You could rationalize it, noting that the person was probably in a hurry at the time or didn’t see you approaching the door. You could give them a pass.
You could tell yourself that it was just a mistake on their part, and everyone makes mistakes, realizing this includes you.
There are other options.
You could get angry and think the person was thoughtless or mean. That they did it on purpose, intending to hurt or annoy you. I’m not sure where the profit in this is though, especially if you carry it with you throughout the rest of your day.
You could use it as an opportunity to exercise patience, compassion, and love. Not only for the person who didn’t hold the door open for you but for yourself. If the door closing sparked an emotional reaction in you, you can choose to immediately forgive the person. And the forgiveness you extend can be all inclusive, so their reason doesn’t matter, whether it was intentional or not.
The beauty of this kind of forgiveness is that it includes YOU. There is no requirement to hold on to any anger or slight you may feel. You simply open your heart and release, moving on with the rest of your day.
Perhaps you’re wondering why the title of this post is, Open Doors, when all I’ve talked about is a Closed Door.
Well, instead of having a door closed on you, have you had doors opened for you? Often kind-hearted people hold a door open for me and I return the gesture. It was part of my cultural training. It was considered a nice thing to do.
In the early part of my life, when I opened a door for someone, I had an expectation that they would say, thank you. That probably only happened about half of the time. I wondered, was this civility not a part of others training?
I had several decisions to make.
The first was whether I would allow the response to dictate my future actions. Would I stop opening doors because I didn’t receive a thank you? The second was a question I had to ask myself. Why was I opening the door for someone?
It seems like such a simple thing. Why should this create a thought-provoking question for me?
Over the course of time, I came to a conclusion. I open the door because I want to, not because I was told it was the right thing to do or so that I will be thanked. I do it because to me it feels like a nice thing to do. Period.

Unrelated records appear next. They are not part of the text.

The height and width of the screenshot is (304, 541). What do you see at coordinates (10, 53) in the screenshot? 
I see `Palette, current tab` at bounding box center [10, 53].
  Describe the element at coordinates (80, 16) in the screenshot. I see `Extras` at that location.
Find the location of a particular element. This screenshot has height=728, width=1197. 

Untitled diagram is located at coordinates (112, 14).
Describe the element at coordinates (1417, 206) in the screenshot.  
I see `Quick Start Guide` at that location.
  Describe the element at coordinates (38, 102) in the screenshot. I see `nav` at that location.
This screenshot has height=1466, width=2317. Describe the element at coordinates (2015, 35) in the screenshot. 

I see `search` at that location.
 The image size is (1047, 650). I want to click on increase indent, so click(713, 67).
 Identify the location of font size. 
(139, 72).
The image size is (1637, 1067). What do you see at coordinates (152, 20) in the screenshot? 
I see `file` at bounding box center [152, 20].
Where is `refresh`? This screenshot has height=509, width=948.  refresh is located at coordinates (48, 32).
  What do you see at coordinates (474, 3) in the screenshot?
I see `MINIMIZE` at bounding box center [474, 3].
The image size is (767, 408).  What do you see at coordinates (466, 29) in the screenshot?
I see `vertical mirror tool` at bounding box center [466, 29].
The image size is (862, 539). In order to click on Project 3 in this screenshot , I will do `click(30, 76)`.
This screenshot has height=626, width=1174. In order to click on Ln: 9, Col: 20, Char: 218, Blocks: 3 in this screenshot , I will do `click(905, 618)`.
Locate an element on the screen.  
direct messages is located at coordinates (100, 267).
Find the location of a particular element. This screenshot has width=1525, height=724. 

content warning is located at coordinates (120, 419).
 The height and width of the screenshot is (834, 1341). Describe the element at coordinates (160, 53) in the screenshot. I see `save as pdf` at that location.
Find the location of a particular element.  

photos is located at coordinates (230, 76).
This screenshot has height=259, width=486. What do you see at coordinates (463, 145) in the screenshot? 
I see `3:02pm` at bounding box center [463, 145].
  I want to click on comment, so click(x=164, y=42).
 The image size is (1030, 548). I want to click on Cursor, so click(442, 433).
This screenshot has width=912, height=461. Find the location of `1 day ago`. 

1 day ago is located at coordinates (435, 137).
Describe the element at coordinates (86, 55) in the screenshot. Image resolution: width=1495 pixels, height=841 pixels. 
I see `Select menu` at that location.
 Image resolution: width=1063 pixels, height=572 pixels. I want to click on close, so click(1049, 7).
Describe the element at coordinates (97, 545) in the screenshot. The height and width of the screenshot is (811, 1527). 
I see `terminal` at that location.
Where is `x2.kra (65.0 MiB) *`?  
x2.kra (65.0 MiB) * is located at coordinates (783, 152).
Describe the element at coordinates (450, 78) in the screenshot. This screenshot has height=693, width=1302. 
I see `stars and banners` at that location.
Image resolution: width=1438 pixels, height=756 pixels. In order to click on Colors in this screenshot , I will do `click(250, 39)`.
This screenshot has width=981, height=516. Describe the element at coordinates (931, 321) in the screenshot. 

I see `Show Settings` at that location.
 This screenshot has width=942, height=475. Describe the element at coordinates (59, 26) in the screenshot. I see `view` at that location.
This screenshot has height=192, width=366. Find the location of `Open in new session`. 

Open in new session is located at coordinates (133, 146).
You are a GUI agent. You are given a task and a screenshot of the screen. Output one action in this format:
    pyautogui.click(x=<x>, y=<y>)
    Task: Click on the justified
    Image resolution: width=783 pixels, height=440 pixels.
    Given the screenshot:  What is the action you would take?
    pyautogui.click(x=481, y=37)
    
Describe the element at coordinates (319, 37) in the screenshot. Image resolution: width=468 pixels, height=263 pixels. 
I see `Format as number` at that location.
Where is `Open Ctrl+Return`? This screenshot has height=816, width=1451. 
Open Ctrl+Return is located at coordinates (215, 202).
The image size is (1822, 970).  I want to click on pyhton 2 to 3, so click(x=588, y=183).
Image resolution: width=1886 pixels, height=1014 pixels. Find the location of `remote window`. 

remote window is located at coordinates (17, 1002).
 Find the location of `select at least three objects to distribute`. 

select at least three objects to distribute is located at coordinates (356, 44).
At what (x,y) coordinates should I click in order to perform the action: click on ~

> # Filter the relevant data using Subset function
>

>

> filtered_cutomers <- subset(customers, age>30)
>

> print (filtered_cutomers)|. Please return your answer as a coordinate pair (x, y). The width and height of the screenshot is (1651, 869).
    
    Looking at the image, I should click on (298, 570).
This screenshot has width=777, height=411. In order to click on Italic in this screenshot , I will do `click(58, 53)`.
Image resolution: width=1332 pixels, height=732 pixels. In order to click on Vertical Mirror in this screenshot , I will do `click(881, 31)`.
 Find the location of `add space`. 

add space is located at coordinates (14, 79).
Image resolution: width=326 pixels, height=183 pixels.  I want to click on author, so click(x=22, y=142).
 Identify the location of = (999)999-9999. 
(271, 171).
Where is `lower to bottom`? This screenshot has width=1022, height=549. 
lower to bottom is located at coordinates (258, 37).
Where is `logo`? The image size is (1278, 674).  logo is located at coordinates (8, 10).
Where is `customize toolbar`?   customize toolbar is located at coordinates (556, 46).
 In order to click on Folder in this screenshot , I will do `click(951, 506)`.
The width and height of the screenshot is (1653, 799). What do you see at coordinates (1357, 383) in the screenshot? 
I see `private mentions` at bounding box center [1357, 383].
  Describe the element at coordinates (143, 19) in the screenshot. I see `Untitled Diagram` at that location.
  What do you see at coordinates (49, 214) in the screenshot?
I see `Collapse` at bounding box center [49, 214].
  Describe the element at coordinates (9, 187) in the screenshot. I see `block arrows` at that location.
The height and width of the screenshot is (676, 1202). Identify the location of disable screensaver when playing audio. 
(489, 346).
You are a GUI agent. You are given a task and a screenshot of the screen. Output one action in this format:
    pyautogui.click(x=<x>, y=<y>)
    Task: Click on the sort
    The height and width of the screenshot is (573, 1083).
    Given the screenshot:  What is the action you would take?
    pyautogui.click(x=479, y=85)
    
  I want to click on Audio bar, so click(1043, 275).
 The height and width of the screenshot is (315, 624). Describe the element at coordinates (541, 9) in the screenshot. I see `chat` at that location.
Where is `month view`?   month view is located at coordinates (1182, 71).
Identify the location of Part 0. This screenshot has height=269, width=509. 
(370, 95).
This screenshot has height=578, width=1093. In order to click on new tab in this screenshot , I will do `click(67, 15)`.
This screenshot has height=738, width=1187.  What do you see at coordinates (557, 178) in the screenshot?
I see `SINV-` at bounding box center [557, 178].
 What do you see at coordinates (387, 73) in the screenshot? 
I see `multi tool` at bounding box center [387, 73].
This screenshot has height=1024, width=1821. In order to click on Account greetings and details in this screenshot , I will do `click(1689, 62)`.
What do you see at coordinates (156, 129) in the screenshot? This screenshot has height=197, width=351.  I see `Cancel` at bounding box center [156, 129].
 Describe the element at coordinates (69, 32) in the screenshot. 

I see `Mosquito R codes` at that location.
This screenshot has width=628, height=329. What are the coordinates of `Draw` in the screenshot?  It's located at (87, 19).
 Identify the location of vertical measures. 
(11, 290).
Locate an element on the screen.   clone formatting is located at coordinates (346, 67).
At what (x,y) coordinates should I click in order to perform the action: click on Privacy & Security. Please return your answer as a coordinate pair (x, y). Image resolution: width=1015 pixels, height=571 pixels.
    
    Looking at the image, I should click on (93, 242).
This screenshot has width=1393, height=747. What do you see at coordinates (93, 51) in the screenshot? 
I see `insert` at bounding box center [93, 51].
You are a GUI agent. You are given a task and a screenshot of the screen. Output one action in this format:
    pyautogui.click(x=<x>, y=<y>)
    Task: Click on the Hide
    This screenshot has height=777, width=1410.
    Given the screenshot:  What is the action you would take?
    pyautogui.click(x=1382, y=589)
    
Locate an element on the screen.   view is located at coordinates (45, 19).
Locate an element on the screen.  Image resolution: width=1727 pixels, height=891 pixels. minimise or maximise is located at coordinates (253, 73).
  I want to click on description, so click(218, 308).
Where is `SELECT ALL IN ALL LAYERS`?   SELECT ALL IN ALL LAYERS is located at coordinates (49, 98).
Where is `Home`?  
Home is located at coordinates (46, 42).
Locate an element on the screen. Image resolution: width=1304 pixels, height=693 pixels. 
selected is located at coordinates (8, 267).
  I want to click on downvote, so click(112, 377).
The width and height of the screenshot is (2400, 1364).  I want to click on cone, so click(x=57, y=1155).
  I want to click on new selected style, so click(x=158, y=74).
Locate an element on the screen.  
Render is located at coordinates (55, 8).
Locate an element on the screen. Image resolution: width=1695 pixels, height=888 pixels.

Removing the emotional baggage and releasing the conventional expectations I’d been taught, freed me. In the freedom, I am able to decide what I want. That’s an important place to spend some time.
Here’s another question. When a door opens in your life, let’s call it an opportunity, do you back away, afraid of what might happen?
Or do you take a tentative step forward, hesitant, but curious?
Or maybe you take several bold steps forward, excited by a new prospect.
Open doors are wonderful things. They invite us to take chances and explore. They offer us excitement and challenges. They create pathways for new adventures.
I’m trying to pass by all the closed doors now and walk through all the open doors, knowing they are the way forward. I hope you’ll join me in walking through yours.